To read Lord of the Flies as a novel about the nature of children is to overlook its broader philosophical ambitions. Golding did not believe or aim to suggest that children are uniquely savage or that society alone corrupts them. Instead, he proposes that society is both a product of and a defence against the darker aspects of human nature. Civilisation provides structures — laws, social norms and institutions — that channel natural instincts such as aggression and desire into appropriate avenues. When those structures disintegrate, as they do on the island, the underlying impulses are revealed. The boys are not aberrations; they are average human beings.

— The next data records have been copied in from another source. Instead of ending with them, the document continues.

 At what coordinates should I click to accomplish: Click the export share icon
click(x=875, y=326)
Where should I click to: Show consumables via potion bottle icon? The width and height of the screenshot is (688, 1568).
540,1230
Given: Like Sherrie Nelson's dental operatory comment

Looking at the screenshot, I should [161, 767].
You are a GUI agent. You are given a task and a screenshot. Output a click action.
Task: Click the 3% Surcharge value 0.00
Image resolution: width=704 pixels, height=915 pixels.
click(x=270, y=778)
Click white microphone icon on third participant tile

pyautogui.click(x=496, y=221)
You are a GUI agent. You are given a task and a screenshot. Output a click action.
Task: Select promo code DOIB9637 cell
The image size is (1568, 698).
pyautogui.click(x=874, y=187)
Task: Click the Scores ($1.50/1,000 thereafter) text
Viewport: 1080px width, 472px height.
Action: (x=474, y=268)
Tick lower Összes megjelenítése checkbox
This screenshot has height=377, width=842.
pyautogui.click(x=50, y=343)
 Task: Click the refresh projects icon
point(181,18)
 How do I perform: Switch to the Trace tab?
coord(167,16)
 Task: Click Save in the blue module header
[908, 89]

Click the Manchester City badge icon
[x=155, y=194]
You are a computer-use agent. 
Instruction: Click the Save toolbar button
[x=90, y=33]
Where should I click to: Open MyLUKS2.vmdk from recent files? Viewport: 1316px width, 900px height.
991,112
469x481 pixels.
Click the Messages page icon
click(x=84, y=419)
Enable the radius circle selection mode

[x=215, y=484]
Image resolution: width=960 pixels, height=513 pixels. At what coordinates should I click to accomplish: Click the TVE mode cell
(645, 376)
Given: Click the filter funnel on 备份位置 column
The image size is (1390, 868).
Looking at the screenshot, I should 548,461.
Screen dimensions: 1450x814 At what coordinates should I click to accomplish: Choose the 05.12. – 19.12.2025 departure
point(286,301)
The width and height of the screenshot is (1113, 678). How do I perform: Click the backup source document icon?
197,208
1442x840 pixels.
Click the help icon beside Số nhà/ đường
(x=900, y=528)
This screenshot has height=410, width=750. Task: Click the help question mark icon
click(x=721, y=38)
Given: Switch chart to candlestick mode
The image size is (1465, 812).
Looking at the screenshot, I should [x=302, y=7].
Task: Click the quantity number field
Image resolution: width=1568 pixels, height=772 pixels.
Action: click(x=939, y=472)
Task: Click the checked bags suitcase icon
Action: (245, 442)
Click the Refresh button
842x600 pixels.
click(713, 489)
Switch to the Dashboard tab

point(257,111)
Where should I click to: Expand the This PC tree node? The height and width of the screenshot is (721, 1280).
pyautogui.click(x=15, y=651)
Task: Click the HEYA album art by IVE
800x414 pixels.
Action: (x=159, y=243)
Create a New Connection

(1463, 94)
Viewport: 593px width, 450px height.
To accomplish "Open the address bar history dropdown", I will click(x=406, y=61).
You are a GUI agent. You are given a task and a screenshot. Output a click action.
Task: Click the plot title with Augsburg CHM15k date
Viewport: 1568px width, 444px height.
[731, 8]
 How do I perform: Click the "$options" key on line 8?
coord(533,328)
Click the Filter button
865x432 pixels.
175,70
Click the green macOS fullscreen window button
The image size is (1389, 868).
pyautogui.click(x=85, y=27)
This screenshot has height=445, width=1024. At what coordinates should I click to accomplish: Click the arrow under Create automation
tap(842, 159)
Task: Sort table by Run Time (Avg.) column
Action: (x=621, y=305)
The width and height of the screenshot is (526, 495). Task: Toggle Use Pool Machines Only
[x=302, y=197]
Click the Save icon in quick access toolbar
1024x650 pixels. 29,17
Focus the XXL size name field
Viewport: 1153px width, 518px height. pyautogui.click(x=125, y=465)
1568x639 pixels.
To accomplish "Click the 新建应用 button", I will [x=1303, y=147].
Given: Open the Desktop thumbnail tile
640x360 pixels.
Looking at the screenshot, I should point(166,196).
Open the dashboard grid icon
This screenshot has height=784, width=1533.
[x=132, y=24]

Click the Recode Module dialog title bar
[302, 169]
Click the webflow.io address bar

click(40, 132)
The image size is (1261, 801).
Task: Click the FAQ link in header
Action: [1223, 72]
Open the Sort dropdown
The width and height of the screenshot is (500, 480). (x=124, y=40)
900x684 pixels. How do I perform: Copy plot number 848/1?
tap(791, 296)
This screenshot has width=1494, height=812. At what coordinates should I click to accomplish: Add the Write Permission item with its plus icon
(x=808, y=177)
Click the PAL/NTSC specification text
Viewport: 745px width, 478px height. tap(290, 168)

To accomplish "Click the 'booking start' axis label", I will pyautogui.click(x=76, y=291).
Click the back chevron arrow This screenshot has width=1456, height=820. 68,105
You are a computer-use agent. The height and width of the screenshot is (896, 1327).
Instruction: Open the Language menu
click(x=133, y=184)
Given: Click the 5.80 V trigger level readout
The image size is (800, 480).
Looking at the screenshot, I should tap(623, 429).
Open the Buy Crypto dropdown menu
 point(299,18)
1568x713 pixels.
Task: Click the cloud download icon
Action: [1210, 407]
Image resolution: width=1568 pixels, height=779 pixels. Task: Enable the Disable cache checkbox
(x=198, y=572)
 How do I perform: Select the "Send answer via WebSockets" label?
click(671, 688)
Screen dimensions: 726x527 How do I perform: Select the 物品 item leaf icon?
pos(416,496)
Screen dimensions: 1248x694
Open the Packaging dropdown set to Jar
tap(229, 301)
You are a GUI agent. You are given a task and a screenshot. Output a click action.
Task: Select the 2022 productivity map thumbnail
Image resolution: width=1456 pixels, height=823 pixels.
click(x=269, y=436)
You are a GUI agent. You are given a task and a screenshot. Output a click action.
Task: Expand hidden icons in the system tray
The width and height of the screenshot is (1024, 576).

Golding’s frankly brilliant work interrogates the very foundations upon which social order rests, yet it achieves this by focusing on children, whose assumed innocence sharpens the shock of moral collapse. Golding invites readers to question their comforting assumptions about progress, about culture and the nature of morality. The savagery on the island is not confined to childhood; it is an ever-present possibility within human communities. By the time the naval officer arrives, the reader understands that rescue from the island does not equate to rescue from the darkness within. Golding’s enduring message is that society’s stability depends upon our constant vigilance against forces that originate in the human heart. How’s that for a bedtime story?